Vocal failing can be less obvious if the production is vivid and the singer is a convincing actress as evidenced by Natalie Dessay in her recent recording of Verdi’s La Traviata (review to be published). That also requires a staging that permits such skills to be in evidence. This production, in ultra-minimalist and simplistic sets by Henrik Ahr, is a typical Christof Loy effort. Strange updated costume quirks, such as the youths in the prologue with their trousers rolled up to half mast, and minimal props, chairs being the favourite, are typical hallmarks. Add a backcloth with the name Lucrezia Borgia emblazoned, and minus a vandalised B from act one onwards, is what Alfonso finds all that is necessary to condemn Gennaro to death despite his wife’s pleadings. Having all modern clothes, including Lucrezia’s long blond wig in the last two acts, costume designer, Barbara Drosihn muddies the water by having chorus members in period costume for part of act two.
 
The rest of the singing is mainly good. As Alfonso, Franco Vassallo sings strongly if with a slightly throaty tone (CH.12). Alice Coote as Mafio Orsini looks very mannish and sings with good tone and acts the role well. Unaccountably, in the subtitle translation Orsini is referred to as ‘she’, it is in fact a travesti part. The minor roles of Rustighello, Astolfo and Gubetta, are all adequately sung.
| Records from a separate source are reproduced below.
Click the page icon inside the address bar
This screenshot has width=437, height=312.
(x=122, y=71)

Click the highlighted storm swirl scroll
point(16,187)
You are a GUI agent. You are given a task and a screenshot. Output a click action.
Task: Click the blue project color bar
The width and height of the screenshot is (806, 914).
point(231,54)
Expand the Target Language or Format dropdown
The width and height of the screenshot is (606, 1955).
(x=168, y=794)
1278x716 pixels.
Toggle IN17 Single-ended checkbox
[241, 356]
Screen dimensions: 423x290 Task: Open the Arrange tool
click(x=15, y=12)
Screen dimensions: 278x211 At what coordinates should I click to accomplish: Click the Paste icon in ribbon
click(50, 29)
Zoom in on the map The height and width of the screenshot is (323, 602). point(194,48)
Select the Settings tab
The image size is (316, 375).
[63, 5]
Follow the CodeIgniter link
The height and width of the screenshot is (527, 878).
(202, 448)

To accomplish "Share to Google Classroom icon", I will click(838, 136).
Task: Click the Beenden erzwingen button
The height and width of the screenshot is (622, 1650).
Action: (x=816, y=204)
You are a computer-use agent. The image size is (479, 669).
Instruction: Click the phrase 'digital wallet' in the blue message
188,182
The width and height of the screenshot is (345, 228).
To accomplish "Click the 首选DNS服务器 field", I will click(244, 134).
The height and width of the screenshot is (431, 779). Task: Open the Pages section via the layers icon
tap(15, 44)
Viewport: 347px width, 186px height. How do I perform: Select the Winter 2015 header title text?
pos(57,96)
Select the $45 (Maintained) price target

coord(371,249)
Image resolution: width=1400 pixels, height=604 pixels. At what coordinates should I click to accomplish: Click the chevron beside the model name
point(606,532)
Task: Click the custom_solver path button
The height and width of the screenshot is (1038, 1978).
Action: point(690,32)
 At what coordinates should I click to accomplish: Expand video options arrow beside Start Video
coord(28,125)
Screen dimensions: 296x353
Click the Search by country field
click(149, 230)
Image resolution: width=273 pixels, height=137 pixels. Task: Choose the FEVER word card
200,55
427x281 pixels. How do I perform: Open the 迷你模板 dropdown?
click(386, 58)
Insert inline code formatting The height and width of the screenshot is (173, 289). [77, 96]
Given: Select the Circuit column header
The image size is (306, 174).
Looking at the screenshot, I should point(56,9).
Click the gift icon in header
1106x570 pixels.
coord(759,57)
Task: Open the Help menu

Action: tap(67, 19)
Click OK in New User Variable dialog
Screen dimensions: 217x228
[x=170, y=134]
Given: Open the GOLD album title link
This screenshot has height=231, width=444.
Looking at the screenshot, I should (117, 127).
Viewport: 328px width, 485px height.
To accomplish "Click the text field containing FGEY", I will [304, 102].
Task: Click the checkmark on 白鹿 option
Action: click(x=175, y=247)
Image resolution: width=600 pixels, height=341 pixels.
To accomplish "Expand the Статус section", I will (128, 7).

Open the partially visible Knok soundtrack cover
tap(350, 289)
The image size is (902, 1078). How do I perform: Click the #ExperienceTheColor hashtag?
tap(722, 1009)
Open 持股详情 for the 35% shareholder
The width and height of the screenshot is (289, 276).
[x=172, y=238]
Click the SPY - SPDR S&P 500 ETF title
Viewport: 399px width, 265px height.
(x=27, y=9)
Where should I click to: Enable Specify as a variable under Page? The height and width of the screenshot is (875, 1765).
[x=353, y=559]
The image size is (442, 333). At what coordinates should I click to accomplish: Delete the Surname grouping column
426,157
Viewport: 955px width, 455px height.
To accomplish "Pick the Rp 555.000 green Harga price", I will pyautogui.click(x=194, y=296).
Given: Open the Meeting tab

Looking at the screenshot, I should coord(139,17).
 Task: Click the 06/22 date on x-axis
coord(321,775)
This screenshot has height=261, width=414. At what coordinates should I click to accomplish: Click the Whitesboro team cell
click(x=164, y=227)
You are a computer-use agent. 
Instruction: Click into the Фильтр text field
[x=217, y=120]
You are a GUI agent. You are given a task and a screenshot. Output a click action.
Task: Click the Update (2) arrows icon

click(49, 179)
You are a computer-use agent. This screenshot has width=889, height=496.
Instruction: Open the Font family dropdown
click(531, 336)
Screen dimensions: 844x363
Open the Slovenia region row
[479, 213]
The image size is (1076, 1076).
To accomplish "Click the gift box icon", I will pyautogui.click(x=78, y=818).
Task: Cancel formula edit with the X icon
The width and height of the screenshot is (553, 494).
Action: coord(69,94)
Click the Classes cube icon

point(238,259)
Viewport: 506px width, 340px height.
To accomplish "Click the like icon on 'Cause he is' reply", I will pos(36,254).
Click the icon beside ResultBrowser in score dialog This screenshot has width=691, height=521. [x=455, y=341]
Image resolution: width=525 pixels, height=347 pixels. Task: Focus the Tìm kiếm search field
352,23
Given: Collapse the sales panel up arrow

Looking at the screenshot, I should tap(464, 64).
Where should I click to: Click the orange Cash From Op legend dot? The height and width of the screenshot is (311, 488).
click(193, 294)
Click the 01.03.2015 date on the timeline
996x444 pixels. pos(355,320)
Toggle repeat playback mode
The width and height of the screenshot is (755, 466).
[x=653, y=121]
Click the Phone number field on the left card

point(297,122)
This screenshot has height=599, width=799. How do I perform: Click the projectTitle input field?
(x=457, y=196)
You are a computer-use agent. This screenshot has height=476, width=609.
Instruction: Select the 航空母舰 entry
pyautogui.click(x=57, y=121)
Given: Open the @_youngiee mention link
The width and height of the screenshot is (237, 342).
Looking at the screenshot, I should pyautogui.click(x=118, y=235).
However, the major vocal honours of the evening belong to Pavol Breslik as Gennaro. He sings with excellent diction, variety of tone and good characterisation whilst acting with conviction despite being unnecessarily facially bloodied for the entire last act.
 
If the production and staging lacks cohesion and conviction, thankfully those convictions are present in the pit under the direction of Bertrand de Billy.
 
The booklet has full track-listings with timings and an essay about the opera and genesis of the production, the latter in English, German and French. The fifty-four minute bonus is a somewhat eulogistic film about Gruberova from her early days in her native country and her rise to stardom. This includes brief clips of her as the Queen of the Night, complete with the famous high B, Violetta and Norma among other roles. My Blu-Ray copy was deficient, or refused to load, detail of Chapter numbers, timings and total time during play-back.
 
Enthusiasts for better all-round performances of this great bel canto work on DVD/Blu-Ray should try the Naxos issue from the Bergamo Festival in 2007 with Dimitra Theodossiou in the title role. Whilst not perfect, at least the sets and costumes are sensible and the then new production used the revision by Roger Parker (see review).